Savaş sırasında evinden olmuş Yasemin adında yaşlı bir kadın Saraybosna'nın kenar mahallesindeki küçük bir dairede yaşıyor. Yaşlı kadın Euro'nun adını duymak istemiyor. Ailesinin diğer fertleri Almanya'da yaşadıkları için ziyaretine geldikçe kadına Alman Markı vermişler. Yasemin bu markları yıllarca biriktirmiş. Bankaya güvenmediği için bir yerlerde saklamış. Peki ama 1 Ocak 2002 tarihinde Euro devreye girip mark geçerliliğini yitirdiğinde tüm bu paraları ne yapacak? Yaşlı kadının bir fikri yok, bunu hiç düşünmemiş. Yasemin bu konuda tek değil. Birikimlerini marka endekslemiş Bosna ve Bosna dışında daha birçok yerdeki insan da buna bir çözüm bulmuş değil. En azından şimdilik.

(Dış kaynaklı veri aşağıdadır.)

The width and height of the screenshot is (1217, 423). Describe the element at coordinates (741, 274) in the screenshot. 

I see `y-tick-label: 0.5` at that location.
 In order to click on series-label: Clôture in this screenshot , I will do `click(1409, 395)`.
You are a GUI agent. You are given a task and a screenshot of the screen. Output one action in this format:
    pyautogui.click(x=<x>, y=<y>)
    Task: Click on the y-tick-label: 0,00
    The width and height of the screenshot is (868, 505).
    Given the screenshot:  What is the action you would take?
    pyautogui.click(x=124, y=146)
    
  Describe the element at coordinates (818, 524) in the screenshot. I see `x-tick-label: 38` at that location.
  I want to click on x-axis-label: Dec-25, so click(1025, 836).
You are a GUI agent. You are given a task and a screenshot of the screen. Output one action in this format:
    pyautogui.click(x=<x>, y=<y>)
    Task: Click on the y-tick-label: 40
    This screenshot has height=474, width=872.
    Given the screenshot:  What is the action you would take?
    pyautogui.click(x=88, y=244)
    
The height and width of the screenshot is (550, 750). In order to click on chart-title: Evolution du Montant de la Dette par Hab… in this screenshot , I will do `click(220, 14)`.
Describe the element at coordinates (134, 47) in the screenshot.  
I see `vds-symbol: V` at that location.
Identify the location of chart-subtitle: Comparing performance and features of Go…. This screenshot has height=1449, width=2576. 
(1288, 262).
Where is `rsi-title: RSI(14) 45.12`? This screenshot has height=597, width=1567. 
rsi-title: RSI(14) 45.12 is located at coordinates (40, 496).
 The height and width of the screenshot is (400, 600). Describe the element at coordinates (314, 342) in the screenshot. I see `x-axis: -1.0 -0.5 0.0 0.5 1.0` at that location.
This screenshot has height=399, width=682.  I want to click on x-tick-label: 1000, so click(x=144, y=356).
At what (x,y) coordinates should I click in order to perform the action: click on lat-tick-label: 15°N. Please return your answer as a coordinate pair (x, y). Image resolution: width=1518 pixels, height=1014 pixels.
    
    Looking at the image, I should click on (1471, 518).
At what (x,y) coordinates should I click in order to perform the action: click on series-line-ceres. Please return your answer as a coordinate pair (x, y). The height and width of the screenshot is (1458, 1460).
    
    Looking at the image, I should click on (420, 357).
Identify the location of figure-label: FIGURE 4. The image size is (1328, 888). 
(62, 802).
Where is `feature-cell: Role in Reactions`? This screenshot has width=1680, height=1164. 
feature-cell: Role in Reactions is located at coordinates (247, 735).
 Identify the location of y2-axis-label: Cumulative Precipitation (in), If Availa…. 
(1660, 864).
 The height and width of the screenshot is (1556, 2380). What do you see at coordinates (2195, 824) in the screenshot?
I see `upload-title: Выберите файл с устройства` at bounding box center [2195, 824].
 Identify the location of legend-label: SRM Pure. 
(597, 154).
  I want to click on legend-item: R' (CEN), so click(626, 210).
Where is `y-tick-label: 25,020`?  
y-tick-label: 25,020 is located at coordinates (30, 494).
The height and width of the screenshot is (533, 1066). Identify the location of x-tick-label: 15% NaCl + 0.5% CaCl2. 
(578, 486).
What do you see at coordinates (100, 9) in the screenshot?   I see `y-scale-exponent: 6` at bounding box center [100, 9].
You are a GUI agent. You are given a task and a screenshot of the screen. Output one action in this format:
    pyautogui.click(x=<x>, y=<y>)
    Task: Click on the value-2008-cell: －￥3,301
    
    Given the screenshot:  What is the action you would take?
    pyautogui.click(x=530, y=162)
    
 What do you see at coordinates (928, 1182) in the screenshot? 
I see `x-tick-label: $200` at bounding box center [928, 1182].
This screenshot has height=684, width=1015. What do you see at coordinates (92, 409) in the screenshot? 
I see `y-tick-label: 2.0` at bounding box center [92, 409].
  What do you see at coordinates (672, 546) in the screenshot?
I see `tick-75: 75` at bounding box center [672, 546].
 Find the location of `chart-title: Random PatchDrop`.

"Yastık altı paraları" yılların alışkanlığı, çok yaygın ve vazgeçilemeyen bir gelenek. Çünkü çoğunluk bankalara güvenmiyor. Buna bankaların güvenilirliği de yok diyebiliriz. İnsanlar paralarını elinin altında istiyor, yani saklayacak bir yer buluyorlar. Yasemin gibi savaş yüzünden sağa sola savrulmuş insanlar kenarda biraz paranın olmasının önemini anlamış. Kadıncağızın başına gelenler yetmezmiş gibi şimdi bir de Euro derdi başlıyor.
Bunları dert eden tabii ki sadece Yasemin, sadece Boşnak halkı değil. Boşnak Maliye Bakanlığı, Bosna Merkez Bankası ve ilgili tüm diğer kurumlar bu konu üzerinde yoğunlaşmış vaziyette. Bosna piyasasında dolaşımda toplam ne kadar markın olduğunu kimse bilmiyor. Merak edilen diğer konu, markı olanlar bunları Euro'ya mı çevirecek yoksa Boşnak para birimini mi tercih edecek.